# NEW TIRES



## ALDABRAMAN (Jun 7, 2012)

I am getting new bigger truck tires for my 2012 ford raptor. I am undecided between these two: BF Goodrich T/A KO and Nitto Terra Grappler. 37x12.50R17's. I have had both on other trucks in the past and have been very happy with both. I am leaning towards the terra Grapplers at this point. Any one have any experiences, good or bad, with either tire please comment. Thanks to all for your participation and opinions.


----------



## kurmaraja12 (Jun 8, 2012)

This is what my bf says:

Nittos. They are a better trail tire than the bfg all terrains... If he were looking at a mud terrain he should get bfg km2s like i run. although the km2s do run a little smaller than advertised. Good year duratracs are also good but they are a ***** to balance and directional tires. Everyone who runs the nittos on jks are happy with them that i know.
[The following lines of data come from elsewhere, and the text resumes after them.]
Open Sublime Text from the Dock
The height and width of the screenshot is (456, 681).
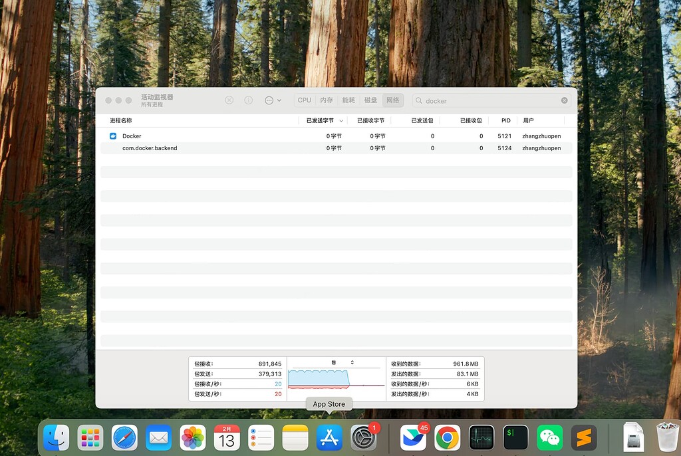point(583,437)
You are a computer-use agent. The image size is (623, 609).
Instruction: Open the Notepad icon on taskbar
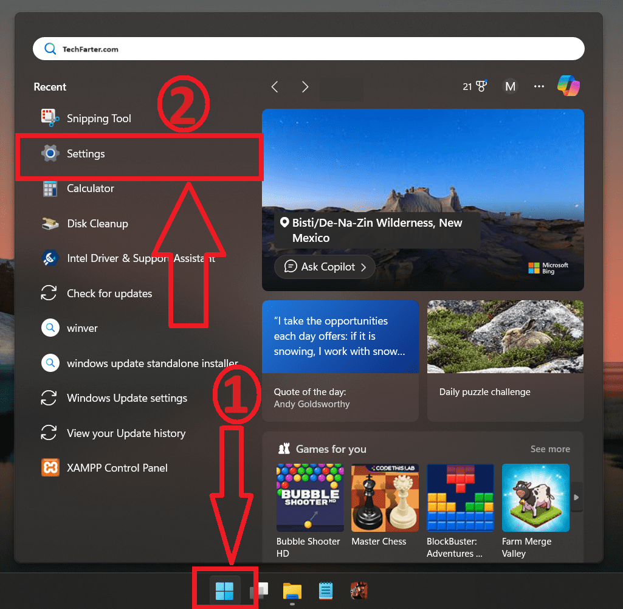coord(326,591)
I asked him bc he knows all about that stuff. Hope that helps


----------



## Kerryann (Jun 8, 2012)

kurmaraja12 said:


> This is what my bf says:
> 
> Nittos. They are a better trail tire than the bfg all terrains... If he were looking at a mud terrain he should get bfg km2s like i run. although the km2s do run a little smaller than advertised. Good year duratracs are also good but they are a **** to balance and directional tires. Everyone who runs the nittos on jks are happy with them that i know.
> 
> I asked him bc he knows all about that stuff. Hope that helps



I agree with this


----------



## tortadise (Jun 8, 2012)

They are beefy and nicer but wear down quick. I had them on my truck and got more life going back to bfg.


----------



## DeanS (Jun 8, 2012)

Knowing those muddy FL conditions like I do...gotta go with BFGoodrich!


----------



## harris (Jun 8, 2012)

Goodrich T/A's only on the Tundra. Love em!


----------



## ALDABRAMAN (Jun 8, 2012)

Went with the NITTO's, rides great!


----------



## kurmaraja12 (Jun 8, 2012)

Oooo hot damn! That's a nice truck you have sir!


----------



## Blakem (Jun 8, 2012)

I have always loved those F-150's. But, my heart has always been for the Tacoma. Nice truck!


----------



## SulcataSquirt (Jun 8, 2012)

nice!! those look good!!! I run Nitto terra grapplers 305/70/17 on my 2007 dodge diesel. I love them so far and are wearing great with that big heavy motor up front. I think you will be very pleased!


----------



## TylerStewart (Jun 10, 2012)

Read my mind, I was gonna say Nittos, I have 35's on my F-150 and they're the best tires I've ever had on it (and I have lots of miles on it). These have been on probably 40K miles, and they're still in very good shape (50% life left). If my truck doesn't die before I need new tires, I'd get them again for sure.


----------



## Kerryann (Jun 10, 2012)

ALDABRAMAN said:


> Went with the NITTO's, rides great!



That looks hot 
I love the raptors. If I could use one to haul my camper I'd be replacing my f250 with one.


----------



## Arizona Sulcata (Jun 10, 2012)

You can slap anything on a Ford Raptor and it'll look great!


----------